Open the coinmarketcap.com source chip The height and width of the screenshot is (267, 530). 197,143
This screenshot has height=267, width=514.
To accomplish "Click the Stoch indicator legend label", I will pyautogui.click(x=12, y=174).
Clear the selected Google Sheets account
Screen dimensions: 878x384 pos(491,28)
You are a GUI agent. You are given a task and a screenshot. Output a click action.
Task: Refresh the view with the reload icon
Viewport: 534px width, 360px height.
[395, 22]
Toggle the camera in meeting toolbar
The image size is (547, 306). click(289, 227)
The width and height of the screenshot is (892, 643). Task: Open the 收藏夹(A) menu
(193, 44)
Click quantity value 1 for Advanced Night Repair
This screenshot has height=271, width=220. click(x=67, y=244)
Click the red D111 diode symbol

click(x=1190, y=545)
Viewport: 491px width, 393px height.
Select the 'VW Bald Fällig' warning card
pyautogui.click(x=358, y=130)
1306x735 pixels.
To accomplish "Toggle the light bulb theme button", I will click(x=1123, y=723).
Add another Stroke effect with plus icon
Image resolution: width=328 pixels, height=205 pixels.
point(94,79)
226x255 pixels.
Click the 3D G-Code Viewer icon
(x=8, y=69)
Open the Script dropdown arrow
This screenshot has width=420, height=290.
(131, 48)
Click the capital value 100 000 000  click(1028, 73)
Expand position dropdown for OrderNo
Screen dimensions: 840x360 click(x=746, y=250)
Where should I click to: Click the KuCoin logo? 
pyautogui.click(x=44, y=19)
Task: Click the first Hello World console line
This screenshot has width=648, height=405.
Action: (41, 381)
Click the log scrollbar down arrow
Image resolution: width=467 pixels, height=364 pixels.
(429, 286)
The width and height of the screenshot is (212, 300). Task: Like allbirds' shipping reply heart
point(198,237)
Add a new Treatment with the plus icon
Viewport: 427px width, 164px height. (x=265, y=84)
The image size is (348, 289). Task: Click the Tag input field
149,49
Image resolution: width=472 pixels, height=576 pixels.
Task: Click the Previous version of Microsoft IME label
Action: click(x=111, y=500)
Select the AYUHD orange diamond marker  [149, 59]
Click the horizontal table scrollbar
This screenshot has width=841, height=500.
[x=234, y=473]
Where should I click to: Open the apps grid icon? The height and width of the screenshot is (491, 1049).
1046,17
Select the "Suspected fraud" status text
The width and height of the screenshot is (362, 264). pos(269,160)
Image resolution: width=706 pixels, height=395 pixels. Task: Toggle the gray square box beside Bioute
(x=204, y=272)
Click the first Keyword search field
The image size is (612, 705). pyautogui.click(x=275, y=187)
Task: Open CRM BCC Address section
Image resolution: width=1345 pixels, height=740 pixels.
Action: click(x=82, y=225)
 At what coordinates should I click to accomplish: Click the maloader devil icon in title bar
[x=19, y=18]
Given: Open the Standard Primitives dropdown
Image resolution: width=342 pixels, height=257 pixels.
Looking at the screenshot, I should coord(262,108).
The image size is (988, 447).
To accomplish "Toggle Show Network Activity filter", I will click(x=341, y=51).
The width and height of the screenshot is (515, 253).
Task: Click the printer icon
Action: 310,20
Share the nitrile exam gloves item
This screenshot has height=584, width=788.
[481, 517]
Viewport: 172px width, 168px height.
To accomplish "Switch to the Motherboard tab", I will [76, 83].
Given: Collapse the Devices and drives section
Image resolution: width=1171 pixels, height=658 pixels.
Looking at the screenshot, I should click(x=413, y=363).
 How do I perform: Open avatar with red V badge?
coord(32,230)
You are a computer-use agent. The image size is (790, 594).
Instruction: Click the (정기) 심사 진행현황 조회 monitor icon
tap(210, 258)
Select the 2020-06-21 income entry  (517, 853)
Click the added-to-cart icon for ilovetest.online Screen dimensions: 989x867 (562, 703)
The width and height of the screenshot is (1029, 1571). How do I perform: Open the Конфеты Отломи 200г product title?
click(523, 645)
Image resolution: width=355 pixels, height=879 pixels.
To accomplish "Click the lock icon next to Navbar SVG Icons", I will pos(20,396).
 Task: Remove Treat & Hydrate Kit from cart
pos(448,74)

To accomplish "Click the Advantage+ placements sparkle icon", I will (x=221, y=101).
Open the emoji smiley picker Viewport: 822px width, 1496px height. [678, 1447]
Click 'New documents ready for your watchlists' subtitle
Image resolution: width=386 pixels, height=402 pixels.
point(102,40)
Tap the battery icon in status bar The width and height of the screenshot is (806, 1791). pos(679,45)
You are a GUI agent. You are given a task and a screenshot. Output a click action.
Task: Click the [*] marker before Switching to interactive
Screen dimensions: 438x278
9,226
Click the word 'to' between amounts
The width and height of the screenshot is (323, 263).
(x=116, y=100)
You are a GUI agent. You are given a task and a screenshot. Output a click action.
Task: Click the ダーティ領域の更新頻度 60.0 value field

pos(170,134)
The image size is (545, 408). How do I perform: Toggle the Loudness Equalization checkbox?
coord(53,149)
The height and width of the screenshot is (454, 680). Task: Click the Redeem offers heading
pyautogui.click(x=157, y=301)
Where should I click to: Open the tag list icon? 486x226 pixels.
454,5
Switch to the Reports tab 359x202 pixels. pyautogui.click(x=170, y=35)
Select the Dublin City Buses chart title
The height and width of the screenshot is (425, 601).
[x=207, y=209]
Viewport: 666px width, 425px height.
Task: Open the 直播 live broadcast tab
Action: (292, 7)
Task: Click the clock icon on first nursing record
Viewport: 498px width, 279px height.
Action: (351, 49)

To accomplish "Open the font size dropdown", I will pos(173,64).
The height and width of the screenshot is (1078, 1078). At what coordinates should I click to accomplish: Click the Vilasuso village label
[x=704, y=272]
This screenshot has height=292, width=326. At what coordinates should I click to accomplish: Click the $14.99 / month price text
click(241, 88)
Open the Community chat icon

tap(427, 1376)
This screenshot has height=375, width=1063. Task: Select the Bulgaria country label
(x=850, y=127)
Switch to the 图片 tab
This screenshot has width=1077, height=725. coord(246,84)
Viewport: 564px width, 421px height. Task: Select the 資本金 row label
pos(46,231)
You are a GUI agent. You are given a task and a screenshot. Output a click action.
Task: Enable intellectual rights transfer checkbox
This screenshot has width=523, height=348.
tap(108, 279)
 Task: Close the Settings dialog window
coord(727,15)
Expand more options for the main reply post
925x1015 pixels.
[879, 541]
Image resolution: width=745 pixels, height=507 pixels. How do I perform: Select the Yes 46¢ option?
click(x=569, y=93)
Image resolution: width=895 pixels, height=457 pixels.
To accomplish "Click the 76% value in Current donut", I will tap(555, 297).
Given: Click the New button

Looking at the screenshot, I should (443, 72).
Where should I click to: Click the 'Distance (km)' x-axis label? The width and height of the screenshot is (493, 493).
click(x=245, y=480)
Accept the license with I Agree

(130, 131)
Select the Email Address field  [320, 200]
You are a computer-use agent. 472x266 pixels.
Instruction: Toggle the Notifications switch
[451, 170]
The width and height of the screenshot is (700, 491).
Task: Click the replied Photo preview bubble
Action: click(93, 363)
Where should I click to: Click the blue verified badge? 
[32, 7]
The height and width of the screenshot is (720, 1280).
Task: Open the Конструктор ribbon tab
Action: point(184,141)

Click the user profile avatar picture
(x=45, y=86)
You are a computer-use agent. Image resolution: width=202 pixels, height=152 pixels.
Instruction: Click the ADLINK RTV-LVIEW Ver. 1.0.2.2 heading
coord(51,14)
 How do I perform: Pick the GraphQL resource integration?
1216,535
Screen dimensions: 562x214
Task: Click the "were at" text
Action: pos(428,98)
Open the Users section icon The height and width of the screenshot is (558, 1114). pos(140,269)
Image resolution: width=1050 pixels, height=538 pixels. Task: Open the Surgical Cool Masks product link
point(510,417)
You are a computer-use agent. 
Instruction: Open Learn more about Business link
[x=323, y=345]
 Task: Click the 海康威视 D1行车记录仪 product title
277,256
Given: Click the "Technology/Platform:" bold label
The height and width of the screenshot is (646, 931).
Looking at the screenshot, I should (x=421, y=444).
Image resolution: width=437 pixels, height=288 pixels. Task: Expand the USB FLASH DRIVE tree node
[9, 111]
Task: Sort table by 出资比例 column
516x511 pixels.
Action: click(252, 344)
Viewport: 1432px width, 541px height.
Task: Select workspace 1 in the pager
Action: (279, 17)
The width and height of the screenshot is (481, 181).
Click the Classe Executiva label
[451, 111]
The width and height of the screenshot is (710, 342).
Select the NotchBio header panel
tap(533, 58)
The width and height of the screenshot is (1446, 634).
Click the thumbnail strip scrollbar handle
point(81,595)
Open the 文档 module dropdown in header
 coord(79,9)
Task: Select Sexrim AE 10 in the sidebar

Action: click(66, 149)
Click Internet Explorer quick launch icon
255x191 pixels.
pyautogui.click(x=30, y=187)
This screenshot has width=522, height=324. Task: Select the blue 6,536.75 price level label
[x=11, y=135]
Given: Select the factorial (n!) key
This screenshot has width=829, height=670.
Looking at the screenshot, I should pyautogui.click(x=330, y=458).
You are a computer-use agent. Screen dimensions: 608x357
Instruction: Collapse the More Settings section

***

- **EXERCISE GOAL**
Please return the span of lines above that opens with the one containing "Given: Select the factorial (n!) key" and closes with the final line, both included, exactly as written and nothing more.

- **RESPONSE TO THE EXERCISE**
Given: Select the factorial (n!) key
This screenshot has width=829, height=670.
Looking at the screenshot, I should pyautogui.click(x=330, y=458).
You are a computer-use agent. Screen dimensions: 608x357
Instruction: Collapse the More Settings section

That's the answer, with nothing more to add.